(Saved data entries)
╭──
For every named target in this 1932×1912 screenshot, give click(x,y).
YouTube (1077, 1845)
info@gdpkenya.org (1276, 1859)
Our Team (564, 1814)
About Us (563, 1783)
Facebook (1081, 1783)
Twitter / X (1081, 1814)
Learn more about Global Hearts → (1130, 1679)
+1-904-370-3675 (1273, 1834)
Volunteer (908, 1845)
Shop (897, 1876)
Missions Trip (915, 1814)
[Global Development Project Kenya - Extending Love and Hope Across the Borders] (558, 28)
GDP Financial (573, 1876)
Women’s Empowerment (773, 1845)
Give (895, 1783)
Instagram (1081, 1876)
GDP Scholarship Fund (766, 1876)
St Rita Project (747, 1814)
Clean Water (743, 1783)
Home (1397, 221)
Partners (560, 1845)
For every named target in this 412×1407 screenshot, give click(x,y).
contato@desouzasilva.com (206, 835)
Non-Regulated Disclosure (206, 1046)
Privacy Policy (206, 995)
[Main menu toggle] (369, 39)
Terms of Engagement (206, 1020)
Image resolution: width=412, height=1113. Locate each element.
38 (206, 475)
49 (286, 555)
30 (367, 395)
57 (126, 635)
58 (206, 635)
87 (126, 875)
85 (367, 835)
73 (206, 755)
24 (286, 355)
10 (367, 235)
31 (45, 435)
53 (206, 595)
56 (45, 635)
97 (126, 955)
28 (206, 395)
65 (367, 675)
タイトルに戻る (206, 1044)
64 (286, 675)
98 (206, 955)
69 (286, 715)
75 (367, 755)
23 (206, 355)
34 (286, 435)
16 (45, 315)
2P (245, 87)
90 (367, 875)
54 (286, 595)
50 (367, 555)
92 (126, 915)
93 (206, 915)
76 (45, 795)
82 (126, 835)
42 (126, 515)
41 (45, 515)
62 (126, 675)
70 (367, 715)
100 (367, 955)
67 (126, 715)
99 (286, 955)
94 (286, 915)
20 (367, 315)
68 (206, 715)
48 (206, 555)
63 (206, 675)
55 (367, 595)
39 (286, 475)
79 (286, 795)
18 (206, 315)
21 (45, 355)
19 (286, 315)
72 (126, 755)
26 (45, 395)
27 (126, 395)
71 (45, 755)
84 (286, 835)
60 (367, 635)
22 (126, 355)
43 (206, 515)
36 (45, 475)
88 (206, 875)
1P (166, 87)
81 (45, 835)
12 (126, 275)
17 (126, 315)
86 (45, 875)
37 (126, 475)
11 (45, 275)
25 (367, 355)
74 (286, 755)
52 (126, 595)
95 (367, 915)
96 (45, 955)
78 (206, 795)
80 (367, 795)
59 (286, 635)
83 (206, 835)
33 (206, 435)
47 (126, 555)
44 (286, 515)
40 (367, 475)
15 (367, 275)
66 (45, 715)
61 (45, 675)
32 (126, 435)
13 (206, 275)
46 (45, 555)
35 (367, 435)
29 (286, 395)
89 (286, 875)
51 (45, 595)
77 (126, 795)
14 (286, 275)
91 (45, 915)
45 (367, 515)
╰──
When a line in the data contains "named", return it as written.

* [SOLUTION TO THIS PROBLEM]
For every named target in this 1932×1912 screenshot, give click(x,y).
For every named target in this 412×1407 screenshot, give click(x,y).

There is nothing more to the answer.